NWT doctors expressed concern over changes to Yellowknife primary care as they called for “urgent government action” to address broader problems in the territory’s healthcare system.
In a Friday news release, the NWT Medical Association – which represents the territory’s physicians – said it had written to ministers about “the critical need for government intervention to prevent disruptions in primary care and emergency services.”
The NWT’s healthcare system has been the focus of concern for years but its instability has increasingly taken on crisis proportions.
This week, after the auditor general released a damning report into mismanagement of the Stanton Renewal project, regular MLAs voted to have the same office inspect management of the NWT’s health authority.
The doctors’ letter to ministers was not made public but the accompanying news release summarized its contents.
“It is evident that without swift action, we risk further compromising the quality and sustainability of healthcare services in the North,” physicians’ association president Dr Kate Breen was quoted as saying.
The association picked out the recent transformation of Yellowknife primary care as a key area of concern.
Previously, Yellowknife residents were placed on one of 10 different healthcare teams or on a 2,000-person waitlist that was years long.
Since the start of the summer, staff have been redeployed into four larger teams. Every resident can be assigned to one of those teams rather than left on a waitlist.
Healthcare bosses have said doing so was intended to create a “medical home and a team” for every Yellowknife resident, which in turn would help make the process of “navigating to primary care” easier. Residents have complained of a weeks-long process to get an appointment, if any are even available, or else a lengthy lineup each morning to get a walk-in slot.
Staff have spent months voicing their fears that the system is not working out as planned, the workload is growing and delays accessing care are as long as they’ve ever been.
On Friday, the NWT Medical Association said it was “concerned” about the commitment to assign every resident to a primary care team.
The association said it had no idea where the resources were coming from to make that work.
“There has been no communication of a plan to increase staffing to be able to provide acceptable care to the whole population,” the news release stated.
“Physicians have expressed concern that by increasing workload and responsibility beyond data-informed, standard panel sizes … they will be unable to provide safe and sustainable care.”
A panel size is the number of patients a physician cares for. They can vary widely. Depending on the institution you ask, a reasonable panel size might be 1,000 to 2,500 people.
----------
Required tasks |
- 1) According to the article on Yellowknife primary care, how many larger teams have staff been redeployed into since the start of the summer?
- 2) Continue the article on Yellowknife primary care from its last sentence.

Provided material |
----------
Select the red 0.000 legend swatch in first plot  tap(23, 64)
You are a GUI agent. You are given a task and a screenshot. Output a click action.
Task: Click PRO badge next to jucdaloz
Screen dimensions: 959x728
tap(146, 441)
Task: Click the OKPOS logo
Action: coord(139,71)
----------
Answers by item |
- 1) Four.

- 2)
More broadly, the association said it was alarmed by this week’s report by the auditor general into huge cost overruns and project management failings related to Stanton Renewal, and fearful that ongoing staff shortages won’t end soon as wait times increase while access to care gets harder.
“Patients are paying the price for these failures,” the association said of some of the management decisions reported on by the auditor general and made since. It called for “accountability to address these missteps” without specifying the form of accountability it sought.
In a series of recommendations to the GNWT, the association asked for:
- “adjusted” locum rates and better physician contracts;
- more work to retain existing northern-based doctors;
- more staff at Stanton’s emergency room, which the association noted “cannot close when it is understaffed” unlike many in the south, where other hospitals are within reach;
- less admin for staff; and
- more investment in front-line healthcare, especially primary care and public health.
More: Read the NWTMA’s news release in full
Regular MLAs have spent day after day cycling through a catalogue of issues with NWT healthcare. The premier himself acknowledge on Thursday that he takes many of the same calls from residents who have concerns.
Earlier in the year, healthcare managers had pledged the troubles ailing Yellowknife primary care would improve over time as the new system bedded in.
At the time, territorial medical director Dr Claudia Kraft acknowledged that the reshuffle into four teams did not “solve the problem of how many total appointments are available to us in the system,” nor how many staff are available in total.
“But it does really help us to take those next steps” of identifying where more work needs to happen, she said, “and then we can figure out what’s the best way to resource it.”
“We are going to be in a much better position week by week, month by month,” Kraft said.